On his website, 22rivers.com, he lists as obstacles river traffic, from pleasure boats to container ships and oil tankers, far too many locks and dams (including Lockport), rapids and eddies, sunken rocks, submerged trees and freak waves on major lakes and the open sea.

Canoeist Neal Moore carries his canoe into the boat launch on Bates Road, where he loaded it in the pouring rain, ready to paddle to Albion to spend the night.

He experienced the waves just a few days ago on Lake Erie. He had met up with a mutual acquaintance, an experienced kayaker, who was accompanying him in the lake. They encountered rough waves and as they were trying to go ashore south of Buffalo, a giant wave wedged them under the canoe. Fortunately, another large wave came along and loosened the canoe enough so they could get free.

After a short stay in Buffalo with fellow canoe enthusiasts, Moore made it to Lockport, where Jane Jacobson of Buffalo joined him in her kayak for the trip through the locks and down the canal to Medina. Jacobson had met Joe Martillotta of Albion when he owned the Crooked Door and he made a stained glass panel for the front of his building. Joe and his wife Debbie came and got Jacobson at Gardenview and took her to Lockport to get her vehicle. Then they offered to host Moore on Sunday night.

He had previously contacted Pat Fox of Gardenview Bed and Breakfast to stay Saturday night, but her rooms were booked, so she gave him permission to pitch his tent in her yard.

On Sunday morning, Moore was given a tour of Medina, the Culvert, St. Mary’s Archer’s Club, Lake Ontario (which he had never before seen) and the Medina Railroad Museum.

Then he was transported to the Bates Road boat launch, where he set off down the canal in pouring rain for Albion, where Martillottas met him.

After loading all his gear into his canoe, Neal Moore waves goodbye as he sets off for Albion on Sunday afternoon.

During the trip, he eats snacks during the day and if there is not a restaurant nearby at night, he eats freeze-dried meals, which he carries with him.

He has a set of wheels in his canoe, and where he cannot paddle, he pulls the canoe. After leaving Albion and paddling east on the canal half of the way, he will pull the canoe on the towpath 170 miles to Albany.
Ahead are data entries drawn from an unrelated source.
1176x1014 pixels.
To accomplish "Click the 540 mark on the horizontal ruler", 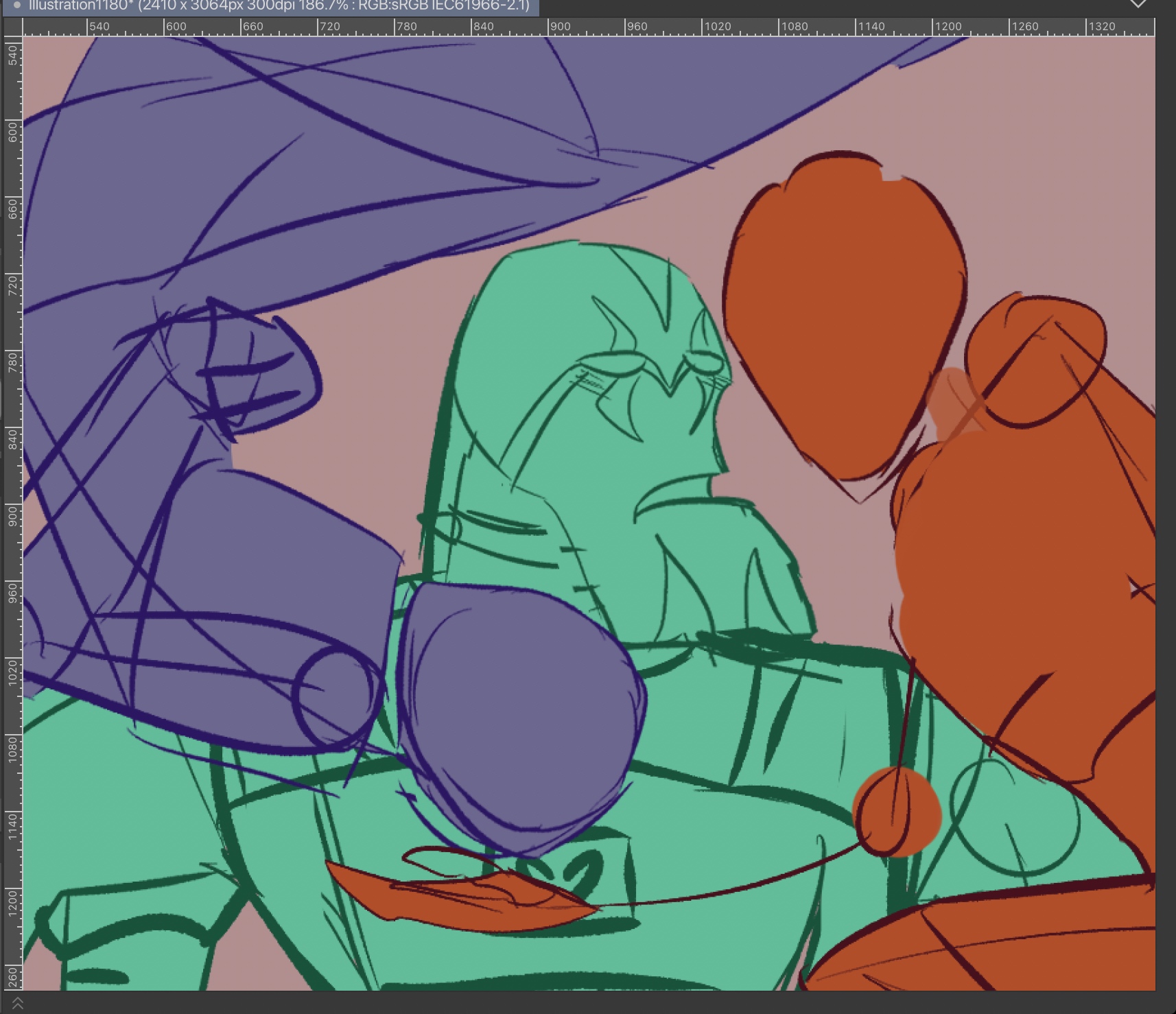I will click(x=99, y=27).
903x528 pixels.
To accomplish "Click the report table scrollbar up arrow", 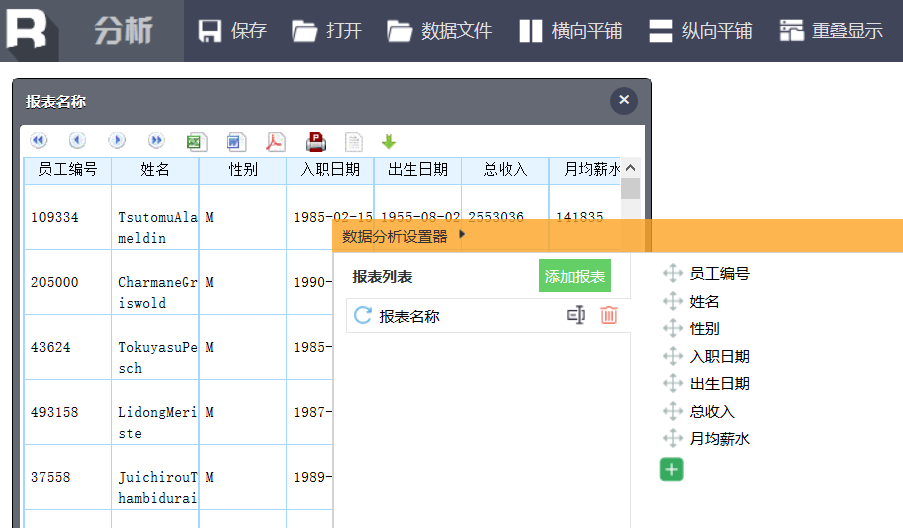I will [630, 169].
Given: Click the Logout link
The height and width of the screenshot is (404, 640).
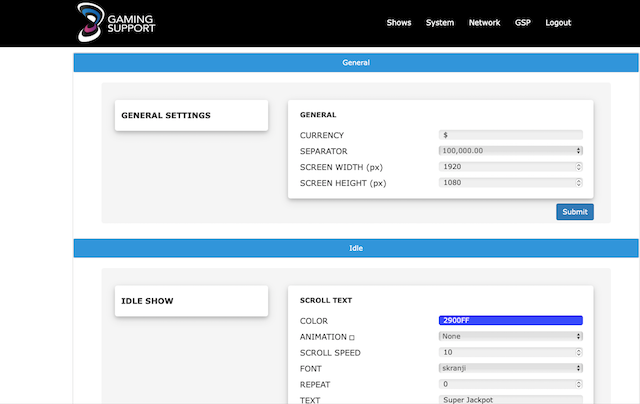Looking at the screenshot, I should coord(558,22).
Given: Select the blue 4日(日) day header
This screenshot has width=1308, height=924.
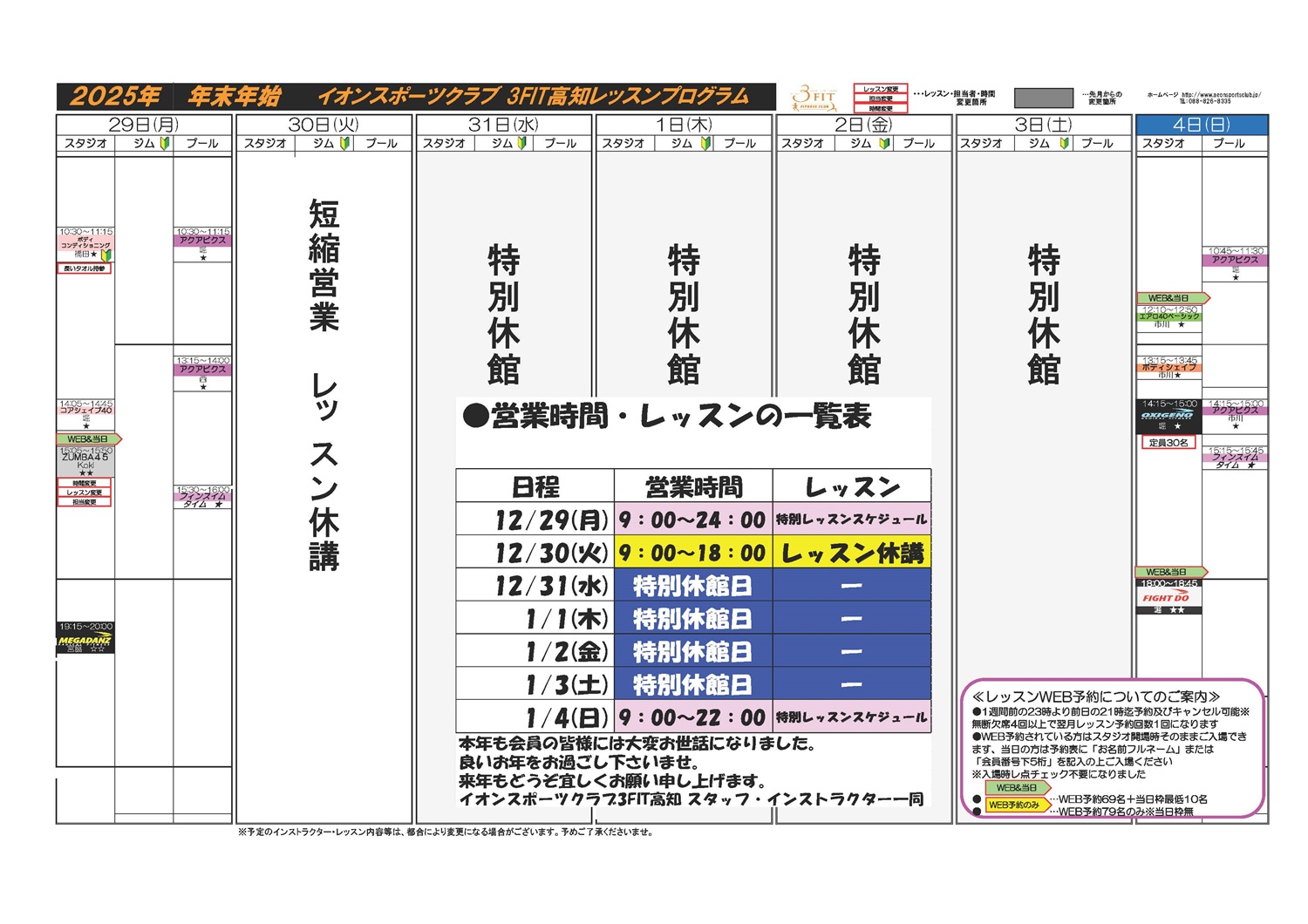Looking at the screenshot, I should pos(1202,126).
He will be on the towpath from Oct. 15 to Nov. 15.

“By making this trip, I’m looking for the common ingredients of who we are,” Moore said. “I’m attempting to explore how waterways connect from ‘sea to shining sea.’ I may be traveling solo, but I’ve made so many new friends and other new friends are just around the corner.”

It is his goal to approach the Statue of Liberty from what he calls the “wrong side,” meaning from the west, whereas the immigrants who came to this country approached it from the east.

“Each individual I’ve met along the way is a thread and when you add them all up and I end up in New York City, I’ll have woven a tapestry of American people.”

“The most beautiful sight will be the Hudson,” Moore said. “That will be my 22nd waterway and it is going in my direction.”